Segment Start: EXTRACTED ENTRIES

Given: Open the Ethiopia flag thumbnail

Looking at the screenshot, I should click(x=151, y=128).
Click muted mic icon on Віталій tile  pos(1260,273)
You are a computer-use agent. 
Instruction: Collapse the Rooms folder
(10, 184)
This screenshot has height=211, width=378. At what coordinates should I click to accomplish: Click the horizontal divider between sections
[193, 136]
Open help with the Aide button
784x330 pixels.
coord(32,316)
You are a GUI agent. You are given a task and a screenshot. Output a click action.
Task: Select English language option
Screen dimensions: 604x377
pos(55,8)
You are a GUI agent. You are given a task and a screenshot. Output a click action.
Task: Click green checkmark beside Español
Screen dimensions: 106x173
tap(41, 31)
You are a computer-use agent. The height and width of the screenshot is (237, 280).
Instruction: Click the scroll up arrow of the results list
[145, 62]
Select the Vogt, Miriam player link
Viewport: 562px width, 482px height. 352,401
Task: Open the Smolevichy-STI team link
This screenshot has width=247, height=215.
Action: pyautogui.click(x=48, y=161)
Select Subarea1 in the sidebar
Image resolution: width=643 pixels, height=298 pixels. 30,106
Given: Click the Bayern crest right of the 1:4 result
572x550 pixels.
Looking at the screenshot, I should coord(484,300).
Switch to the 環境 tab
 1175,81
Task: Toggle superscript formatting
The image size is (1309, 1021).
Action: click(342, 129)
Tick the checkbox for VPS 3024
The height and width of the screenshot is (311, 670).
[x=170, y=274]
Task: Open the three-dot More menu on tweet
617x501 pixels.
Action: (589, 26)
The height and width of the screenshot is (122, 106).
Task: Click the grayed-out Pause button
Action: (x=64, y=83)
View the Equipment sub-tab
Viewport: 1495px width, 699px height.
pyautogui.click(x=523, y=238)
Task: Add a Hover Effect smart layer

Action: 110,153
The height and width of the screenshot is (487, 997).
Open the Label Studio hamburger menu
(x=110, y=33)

Segment End: EXTRACTED ENTRIES

# [TRY IT]
Please state how many lines in the records contain the word "computer", and give only that number.

# [ANSWER SECTION]
2